Op 11 januari 2024 heeft de Rechtbank Midden-Nederland uitspraak gedaan in een zaak waarin eiseres beroep heeft ingesteld tegen het niet tijdig beslissen door de Raad van bestuur van het Uitvoeringsinstituut werknemersverzekeringen op haar verzoek om herbeoordeling van 21 juni 2023. De rechtbank heeft vastgesteld dat verweerder te laat heeft beslist en dat eiseres de ingebrekestelling op 7 september 2023 heeft verzonden. De rechtbank heeft overwogen dat, volgens de Algemene wet bestuursrecht, een bestuursorgaan een dwangsom moet betalen voor elke dag dat het in gebreke is, met een maximum van 42 dagen.

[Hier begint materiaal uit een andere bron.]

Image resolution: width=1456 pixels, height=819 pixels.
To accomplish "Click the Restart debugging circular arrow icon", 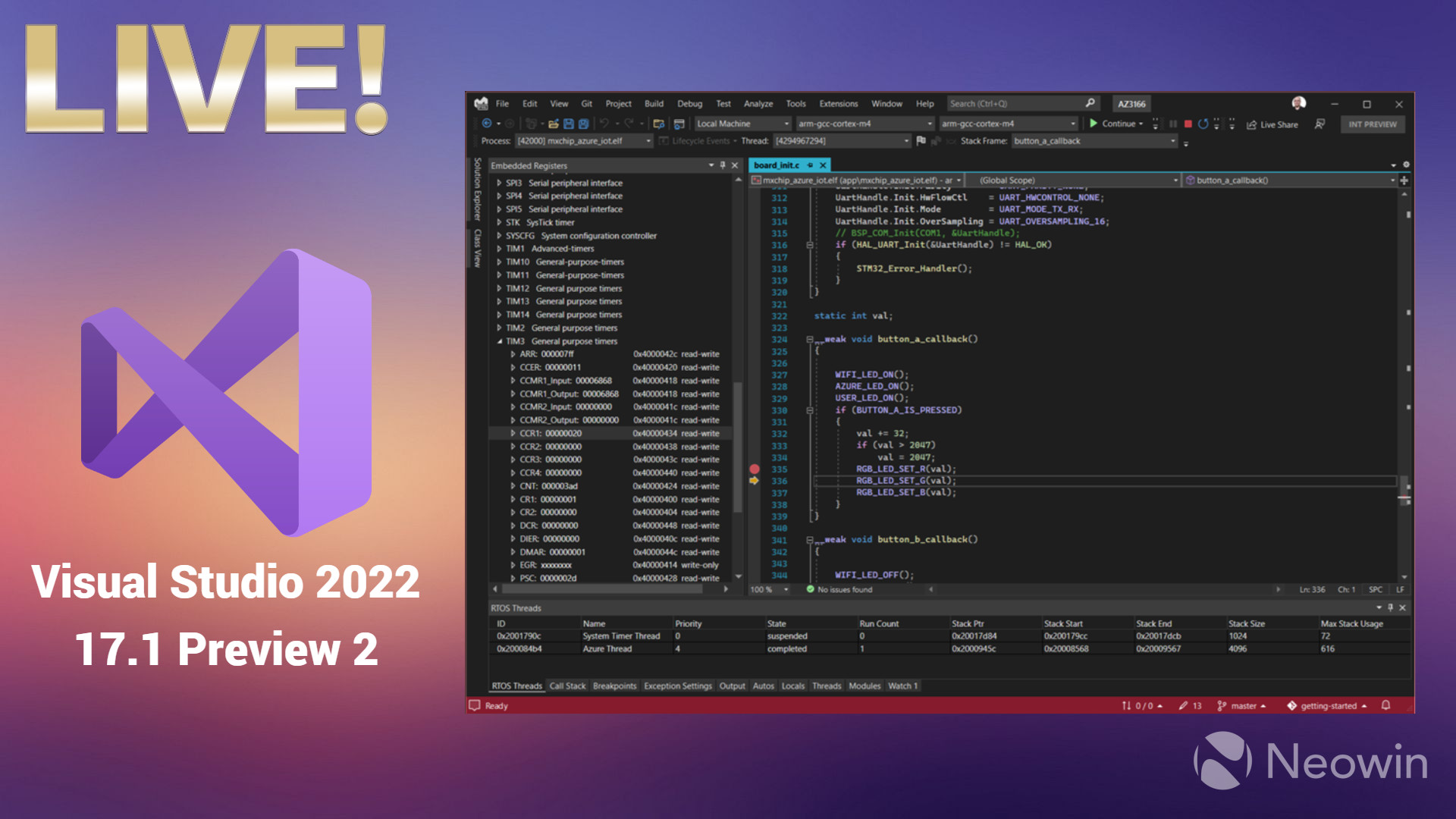I will pyautogui.click(x=1203, y=124).
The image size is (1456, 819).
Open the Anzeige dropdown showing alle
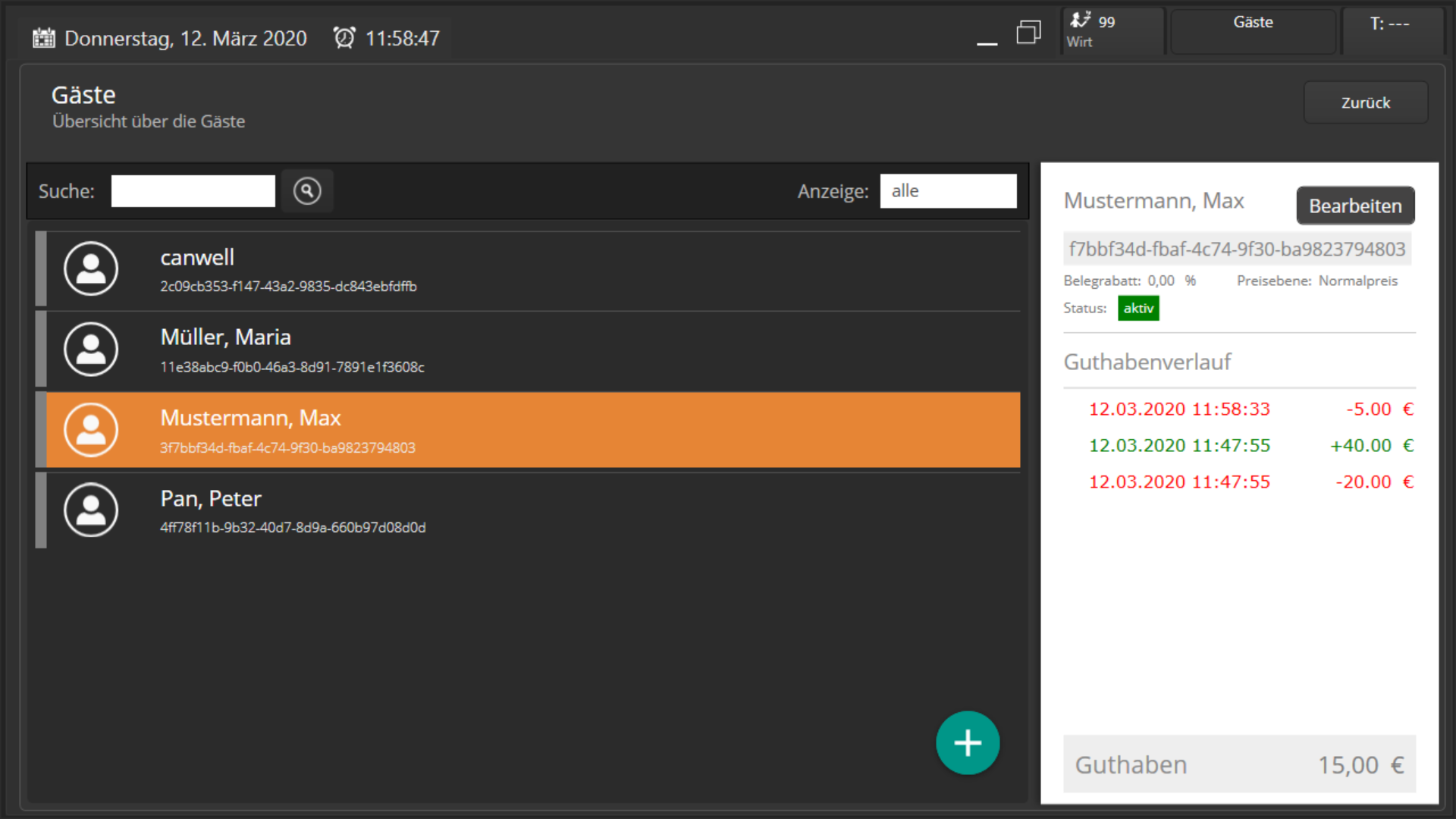click(948, 191)
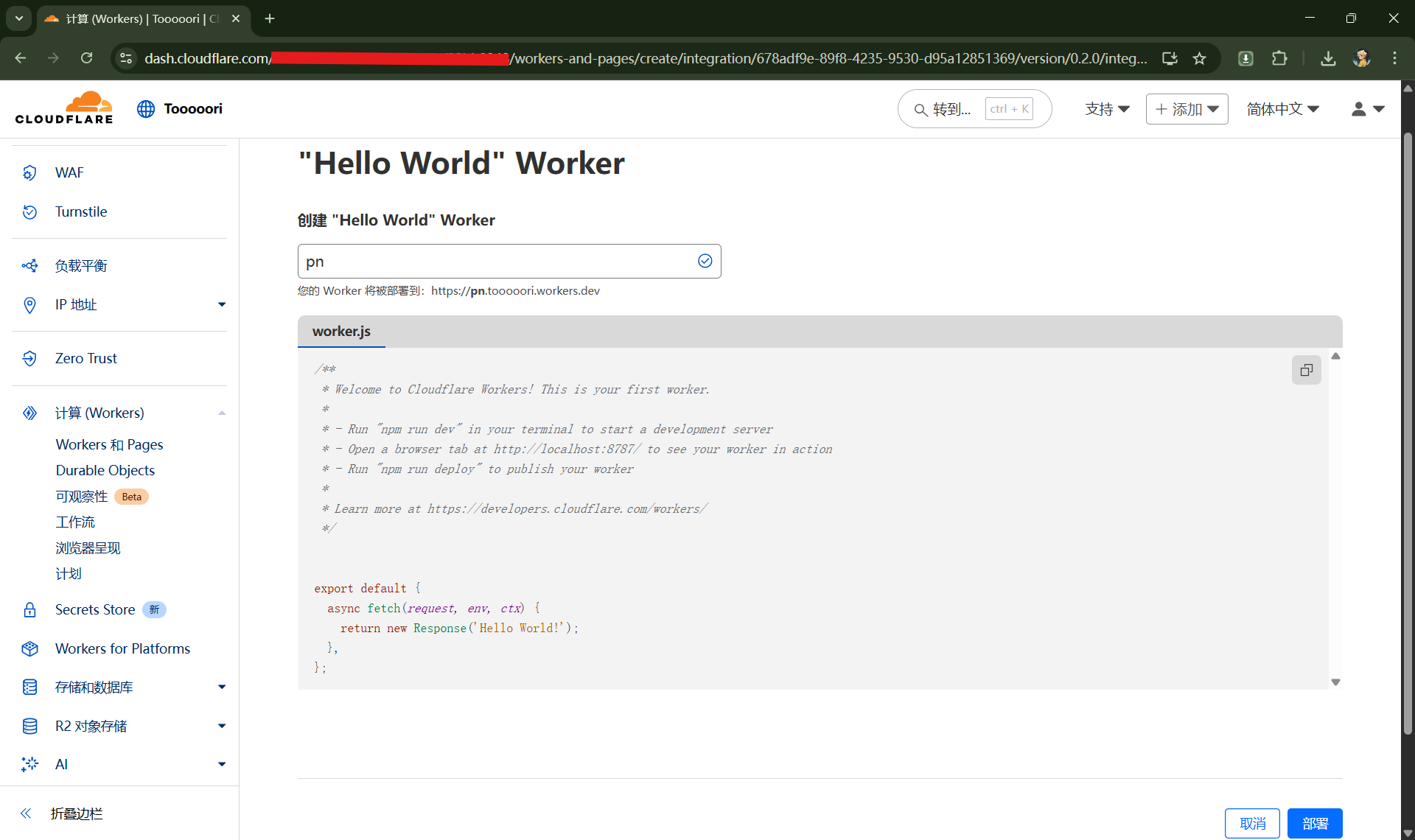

De dwangsom is correct vastgesteld op € 1.442,- door verweerder op 6 november 2023.
De rechtbank heeft bepaald dat verweerder binnen vier weken na de uitspraak alsnog een beslissing moet nemen en dat hij een dwangsom van € 100,- per dag moet betalen voor elke dag dat deze termijn wordt overschreden, met een maximum van € 15.000,-. Het beroep is kennelijk gegrond verklaard, wat betekent dat eiseres recht heeft op een vergoeding van de proceskosten, die door verweerder moet worden betaald. De rechtbank heeft een bedrag van € 218,75 toegewezen voor de proceskosten, rekening houdend met de lichte aard van de zaak. Tevens moet verweerder het griffierecht aan eiseres vergoeden.
De uitspraak is openbaar uitgesproken en de griffier heeft de beslissing vastgelegd. Eiseres heeft de mogelijkheid om binnen zes weken een verzetschrift in te dienen als zij het niet eens is met de uitspraak.